Exact output of all the records is required.

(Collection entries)

<<<<

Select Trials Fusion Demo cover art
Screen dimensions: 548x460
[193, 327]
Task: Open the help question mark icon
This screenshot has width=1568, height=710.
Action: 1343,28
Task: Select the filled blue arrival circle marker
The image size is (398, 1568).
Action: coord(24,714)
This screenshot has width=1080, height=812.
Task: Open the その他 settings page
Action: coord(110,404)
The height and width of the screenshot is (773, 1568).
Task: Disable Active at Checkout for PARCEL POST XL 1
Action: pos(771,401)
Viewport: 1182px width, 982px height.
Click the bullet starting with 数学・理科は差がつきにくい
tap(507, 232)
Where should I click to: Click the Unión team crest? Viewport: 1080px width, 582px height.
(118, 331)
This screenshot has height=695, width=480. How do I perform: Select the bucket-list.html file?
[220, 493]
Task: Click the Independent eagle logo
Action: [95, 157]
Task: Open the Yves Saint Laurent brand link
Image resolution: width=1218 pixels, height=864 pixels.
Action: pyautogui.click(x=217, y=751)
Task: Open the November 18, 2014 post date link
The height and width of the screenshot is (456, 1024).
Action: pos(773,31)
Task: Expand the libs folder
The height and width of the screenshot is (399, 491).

>>>>

▸ **SOLUTION TO THE EXERCISE**
Select Trials Fusion Demo cover art
Screen dimensions: 548x460
[193, 327]
Task: Open the help question mark icon
This screenshot has width=1568, height=710.
Action: 1343,28
Task: Select the filled blue arrival circle marker
The image size is (398, 1568).
Action: coord(24,714)
This screenshot has width=1080, height=812.
Task: Open the その他 settings page
Action: coord(110,404)
The height and width of the screenshot is (773, 1568).
Task: Disable Active at Checkout for PARCEL POST XL 1
Action: pos(771,401)
Viewport: 1182px width, 982px height.
Click the bullet starting with 数学・理科は差がつきにくい
tap(507, 232)
Where should I click to: Click the Unión team crest? Viewport: 1080px width, 582px height.
(118, 331)
This screenshot has height=695, width=480. How do I perform: Select the bucket-list.html file?
[220, 493]
Task: Click the Independent eagle logo
Action: [95, 157]
Task: Open the Yves Saint Laurent brand link
Image resolution: width=1218 pixels, height=864 pixels.
Action: pyautogui.click(x=217, y=751)
Task: Open the November 18, 2014 post date link
The height and width of the screenshot is (456, 1024).
Action: pos(773,31)
Task: Expand the libs folder
The height and width of the screenshot is (399, 491).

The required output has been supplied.